Exercise objective:
Extract every line below that contains the word "menu".

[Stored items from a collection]
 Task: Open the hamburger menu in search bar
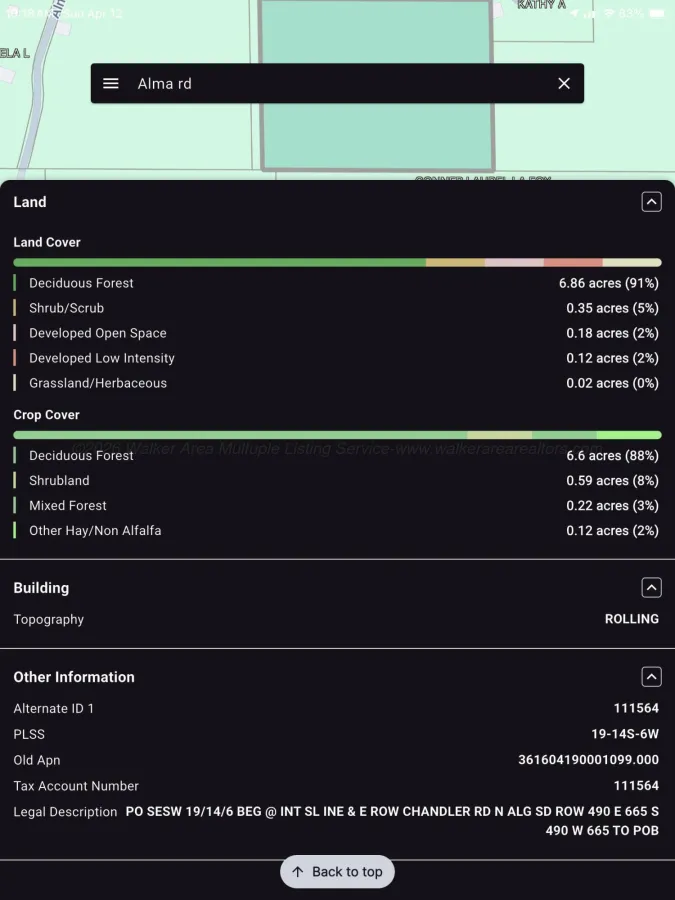tap(111, 84)
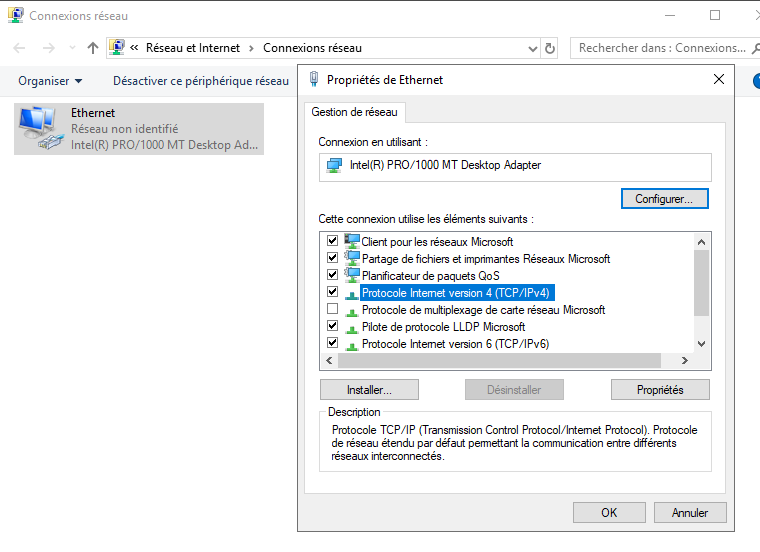Click the up arrow navigation icon
This screenshot has height=552, width=760.
(93, 48)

Answer to the exercise:
 Task: Open the hamburger menu in search bar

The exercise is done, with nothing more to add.